Mix static prompts with dynamic grammar constraints using Python f-string syntax.

```python
# Force the model to think before it answers
g.root = g.template(
    "Thought: {thought}\nAction: {action}",
    thought=g.some(g.regex(r"[^\n]+"), sep="\n"),
    action="SEARCH" | "CALCULATE"
)
```

### 3. The Domain Engine (High Level)

*For when you want to project a "Problem Domain" into a target language.*

Define your types and functions in Python, and Typus generates the grammar that enforces them in JSON, SQL, HTML, or Python.

```python
# Define the domain once
@dataclass
class User: ...

# Generate a JSON Schema grammar
Json().build(Domain(User))

# Generate a SQL Query grammar
SQLQuery().build(Domain(User))
```

## ⚡ Use Cases & Examples

### Use Case 1: Semantic Versioning (Regex Validation)

Ensure the model generates valid SemVer strings like `v1.0.2` or `v2.10.0-rc1`.

```python
from typus import Grammar

g = Grammar()
g.digits = g.regex(r"(0|[1-9][0-9]*)")
g.version = g.digits + "." + g.digits + "." + g.digits
g.tag = g.maybe("-" + g.regex(r"[0-9a-z-]+"))

g.root = "v" + g.version + g.tag

print(g.compile("gbnf"))
```

### Use Case 2: Structured Reasoning (Templates)

Force an Agent to provide a reasoning trace before emitting a final JSON answer. This prevents "blind" answering.

```python
from typus import Grammar

g = Grammar()
g.thought = g.some(g.regex(r"[^\n]+"), sep="\n")
g.json_blob = g.regex(r"\{.*\}") # Simplified JSON regex

# The template constrains the structure
g.root = g.template(
    "Reasoning:\n{steps}\n\nFinal Answer:\n{result}",
    steps=g.thought,
    result=g.json_blob
)
```

### Use Case 3: Type-Safe JSON Generation (Domain + JSON)

Define your data schema using Pydantic or Dataclasses, and get a grammar that guarantees the output matches that schema.

```python
from dataclasses import dataclass
from typing import List
from typus.languages import Json

@dataclass
class Product:
    id: int
    name: str
    tags: List[str]

# Generate a strict GBNF grammar for this schema
# The LLM cannot miss a comma, quote, or bracket.
g = Json().build(Product)
print(g.compile("gbnf"))
```

### Use Case 4: Safe SQL Querying (Domain + SQL)

Expose a specific set of "Allowed Queries" to the LLM. The grammar ensures the model can *only* generate valid `SELECT` statements for your specific table columns, preventing SQL Injection and hallucinations.

```python
from typus import Grammar, Domain
from typus.languages import SQLQuery

# 1. Define the Schema
@dataclass
class Users:
    name: str
    age: int

# 2. Define allowed access patterns
def get_users_by_name(name: str) -> Users: ...
def get_users_by_age(min_age: int) -> Users: ...

# 3. Build the Grammar
# The LLM can generate: "SELECT name, age FROM Users WHERE name = '...'"
# It CANNOT generate: "DROP TABLE Users"
g = SQLQuery().build(
    Domain(Users, entrypoints=[get_users_by_name, get_users_by_age])
)
```

## 🔧 Supported Backends

Typus is compiler-agnostic.

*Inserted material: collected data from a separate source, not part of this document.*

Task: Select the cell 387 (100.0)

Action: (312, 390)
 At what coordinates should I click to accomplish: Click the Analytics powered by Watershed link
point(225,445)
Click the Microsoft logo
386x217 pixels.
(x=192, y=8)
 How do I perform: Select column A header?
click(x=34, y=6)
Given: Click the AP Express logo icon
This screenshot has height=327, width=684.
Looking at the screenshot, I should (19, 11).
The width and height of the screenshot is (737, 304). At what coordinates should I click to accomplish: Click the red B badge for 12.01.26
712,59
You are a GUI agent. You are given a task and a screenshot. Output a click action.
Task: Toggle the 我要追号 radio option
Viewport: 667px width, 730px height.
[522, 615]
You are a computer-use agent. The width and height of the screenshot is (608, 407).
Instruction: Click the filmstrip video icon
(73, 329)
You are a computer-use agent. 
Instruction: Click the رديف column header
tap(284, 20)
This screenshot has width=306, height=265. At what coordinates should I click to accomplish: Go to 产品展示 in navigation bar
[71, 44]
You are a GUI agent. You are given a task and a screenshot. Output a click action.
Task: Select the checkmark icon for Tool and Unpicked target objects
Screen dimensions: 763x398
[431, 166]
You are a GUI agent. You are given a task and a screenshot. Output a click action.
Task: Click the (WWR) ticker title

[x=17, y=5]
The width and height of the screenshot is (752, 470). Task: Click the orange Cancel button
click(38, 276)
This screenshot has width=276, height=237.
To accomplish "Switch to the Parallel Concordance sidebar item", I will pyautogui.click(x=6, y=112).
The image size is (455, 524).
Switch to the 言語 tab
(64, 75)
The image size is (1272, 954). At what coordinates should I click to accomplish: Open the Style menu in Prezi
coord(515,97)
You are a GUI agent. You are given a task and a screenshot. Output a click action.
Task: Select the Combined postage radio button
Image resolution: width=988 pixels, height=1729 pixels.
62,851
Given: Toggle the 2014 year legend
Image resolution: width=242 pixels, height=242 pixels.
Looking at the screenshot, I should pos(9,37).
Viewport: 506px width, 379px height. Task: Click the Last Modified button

You build the AST once, and export it to:

| Backend | Command | Use Case |
| :--- | :--- | :--- |
| **GBNF** | `g.compile("gbnf")` | **Llama.cpp**, `llama-python`, local GGUF models. |
| **Regex** | `g.compile("regex", max_depth=3)` | **Guidance**, **Outlines**, Standard API validators. Supports bounded recursion. |
| **Lark** | `g.compile("lark")` | **Python Parsing**. Use Typus to parse the string the LLM just generated. |
| **JSON Schema** | *(Via `Json` language)* | **OpenAI / Anthropic** structured output APIs. |

## 🛣 Roadmap

  * [x] **v0.1**: Core DSL (`Sequence`, `Choice`, `Regex`), GBNF Compiler.
  * [x] **v0.2**: Templates (`g.template`), Regex Compiler with unrolling.
  * [ ] **v0.3**: Lark Compiler (Round-trip parsing).
  * [ ] **v0.4**: The Domain Engine (`typus.domain` reflection).
  * [ ] **v0.5**: Language Strategies (`Json`, `SQLQuery`, `Markdown`, `Python`).

## 📄 License

MIT License. See [LICENSE](LICENSE) for details.